Diagnostic Comparison of PCR, Chromogenic Agar and Culture for Vancomycin-Resistant Enterococci in Intensive Care Units

Abstract

Objective: This study aimed to compare the diagnostic performance and cost-effectiveness of classical culture, chromogenic agar, and the Smart-Cycle I-CORE real-time polymerase chain reaction (PCR) method for detecting vancomycin-resistant enterococci (VRE) in intensive care unit (ICU) patient and environmental samples.
Methods: In a prospective surveillance design conducted in adult medical, surgical, and general ICUs, perianal/rectal swab samples from patients hospitalized ≥48 hours and high-touch environmental surface samples were obtained. Each specimen was tested in parallel using classical culture, chromogenic agar, and real-time PCR targeting vanA/vanB. Sensitivity, specificity, positive and negative predictive values (PPV/NPV), turnaround time, and per-test costs were calculated.
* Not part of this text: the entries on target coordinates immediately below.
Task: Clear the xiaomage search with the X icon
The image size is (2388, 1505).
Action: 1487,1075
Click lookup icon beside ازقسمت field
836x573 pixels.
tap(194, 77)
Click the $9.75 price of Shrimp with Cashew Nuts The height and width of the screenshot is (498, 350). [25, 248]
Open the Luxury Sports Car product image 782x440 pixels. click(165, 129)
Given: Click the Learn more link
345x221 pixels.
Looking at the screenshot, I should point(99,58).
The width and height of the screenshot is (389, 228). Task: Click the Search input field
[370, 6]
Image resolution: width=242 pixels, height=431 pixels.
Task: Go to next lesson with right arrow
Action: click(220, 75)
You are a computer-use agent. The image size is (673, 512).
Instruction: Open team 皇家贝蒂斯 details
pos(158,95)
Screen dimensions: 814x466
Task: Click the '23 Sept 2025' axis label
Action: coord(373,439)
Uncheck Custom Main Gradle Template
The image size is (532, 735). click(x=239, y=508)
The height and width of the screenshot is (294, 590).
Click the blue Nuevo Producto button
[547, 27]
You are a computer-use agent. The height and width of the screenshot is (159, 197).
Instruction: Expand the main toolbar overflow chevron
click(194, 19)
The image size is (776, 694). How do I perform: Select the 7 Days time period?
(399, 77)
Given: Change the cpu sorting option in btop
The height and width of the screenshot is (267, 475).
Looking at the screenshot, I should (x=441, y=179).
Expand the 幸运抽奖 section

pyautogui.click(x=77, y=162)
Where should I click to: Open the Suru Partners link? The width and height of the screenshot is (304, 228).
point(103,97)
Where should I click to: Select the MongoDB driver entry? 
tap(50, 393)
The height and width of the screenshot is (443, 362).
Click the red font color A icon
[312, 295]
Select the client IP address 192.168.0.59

Results: In patient samples, PCR, chromogenic agar, and culture achieved sensitivity/specificity of 100%/100%, 100%/80%, and 95.2%/86.4%, respectively. In environmental samples, PCR showed 100%/100%, chromogenic agar 100%/92%, and culture 94%/100%, respectively. PCR provided a markedly shorter time-to-result (~4 h), compared with chromogenic agar (~24 h) and classical culture (~48 h). vanA was the predominant genotype (≈82%), followed by vanB (≈18%). Although PCR was the most costly method, its rapid turnaround time contributed to earlier isolation decisions and to a reduction in environmental positivity rates.
Conclusion: Smart-Cycle I-CORE PCR offers the highest diagnostic accuracy and the fastest reporting among currently available surveillance methods, while chromogenic agar represents a reliable and cost-effective option. A two-step strategy—chromogenic agar for routine screening with PCR confirmation—balances accuracy, speed, and cost in ICU VRE surveillance.